Annex II Genetic Engineering for Abiotic Stress Tolerance in Plants

SDR/TAC:IAR/01/27

CONSULTATIVE GROUP ON INTERNATIONAL AGRICULTURAL RESEARCH
TECHNICAL ADVISORY COMMITTEE

TAC SECRETARIAT
FOOD AND AGRICULTURE ORGANIZATION OF THE UNITED NATIONS
September 2001

Genetic Engineering for Abiotic Stress Tolerance in Plants^[1]

1. Introduction

A number of abnormal environment parameters such as drought, salinity, cold, freezing, high temperature, anoxia, high light intensity and nutrient imbalances etc. are collectively termed as abiotic stresses.

Abiotic stresses lead to dehydration or osmotic stress through reduced availability of water for vital cellular functions and maintenance of turgor pressure. Stomata closure, reduced supply of CO2 and slower rate of biochemical reactions during prolonged periods of dehydration, high light intensity, high and low temperatures lead to high production of Reactive Oxygen Intermediates (ROI) in the chloroplasts causing irreversible cellular damage and photo inhibition.

In response to dehydration or osmotic stress a series of compatible osmolytes are accumulated for osmotic adjustment, water retention and free radical scavenging. Similarly, overexpression of certain enzymes such as superoxide dismutase, ascorbate peroxidase and glutathione reductase has been implicated in free radical detoxification and scavenging of free radicals under oxidative stress.

2. Complexed stresses by osmoticum, dehydration and salinity

Proline has been recognized as a potent and compatible osmoprotectant which is accumulated in high concentrations in glycophytes and halophytes in response to osmotic stress such as drought and high salinity. Two important enzymes for the biosynthesis of proline i.e. Ä1 - pyrroline-5-carboxylate synthetase (P5CS) and Ä1 - pyrroline-5-carboxylate reductase (P5CR) have been cloned from several plants and their expression studied under various abiotic stresses and ABA application.

Some transgenic plants expressing a high level of P5CS mRNA also accumulated high level of P5CS protein. The transgenic plants produced 10 to 18-fold more proline than the control plants. Under drought stress the proline content increased from about 80mg/g fresh leaf (before stress) to about 3000mg/g (after stress) in control and from 1000mg/g to an average of 6500mg/g in transgenic lines. Wilting in the transgenic plants was less severe and delayed by 2-3 days in transgenic plants as compared with the wild type (WT) control plants. Their results demonstrated that proline acts as an osmotic protectant and its increased production in the transgenic plants increased tolerance to drought and salt stress.

Glycinebetaine, a quaternary amine, is another important compatible solute, which is widely distributed among plants and protects plants on exposure to salt and cold stress. In plants like spinach and barley betaine is synthesized from choline by oxidation of choline to betaine aldehyde and then to betaine. The first step is catalyzed by choline mono-oxygenase while the second by nuclear coded gene for betaine aldehyde dehydrogenase. The transformed plants grew slowly at 200 mM NaCl whereas none of the WT plants grew.
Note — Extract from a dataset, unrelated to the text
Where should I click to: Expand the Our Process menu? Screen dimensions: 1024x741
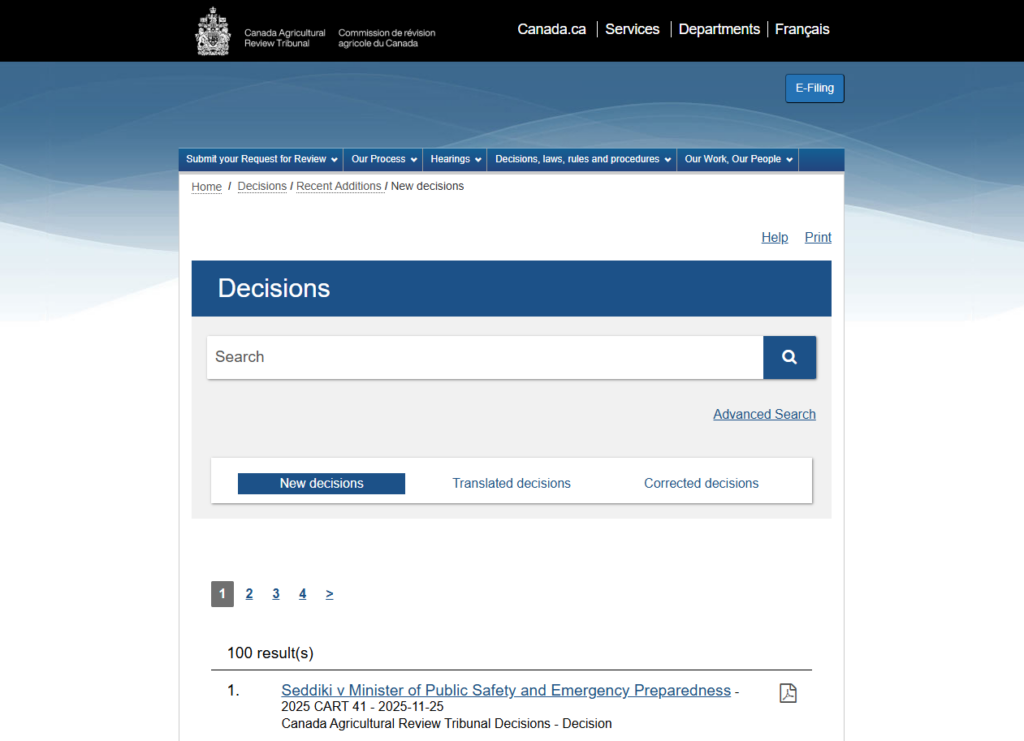(384, 159)
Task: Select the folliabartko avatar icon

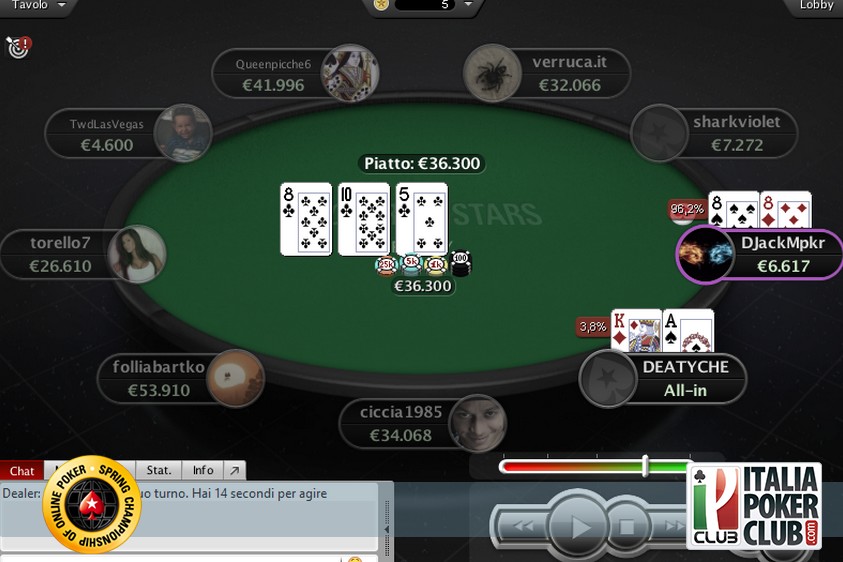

The accumulation of glycine betaine through genetic engineering in Arabidopsis enhanced its ability to tolerate salt and cold stress.

3. Anaerobiosis/anoxia

Most plants are highly sensitive to anoxia during submergence. An important aspect of the adaptation to oxygen limitation include metabolic changes such as avoidance of self poisoning and cytoplasmic acidosis, maintenance of adequate supplies of energy and sugar. During anoxia, ATP and NAD+ are generated not in the Krebs cycle and the respiratory chain but via glycolysis and fermentation. A number of enzymes of the anaerobic pathways such as alcohol dehydrogenase and pyruvate decarboxylase induced during anoxia have been cloned and characterized.

4. Heavy metal

Optimum growth and productivity and even cultivation of most of the plants is severely restricted in soils with elevated levels of one or more inorganic ions such as sodium in saline soils; Al, and Mn in acidic soils and heavy metals Cu, Zn Pb, Ni, Cd etc. due to mining, industrial affluents and other human activities.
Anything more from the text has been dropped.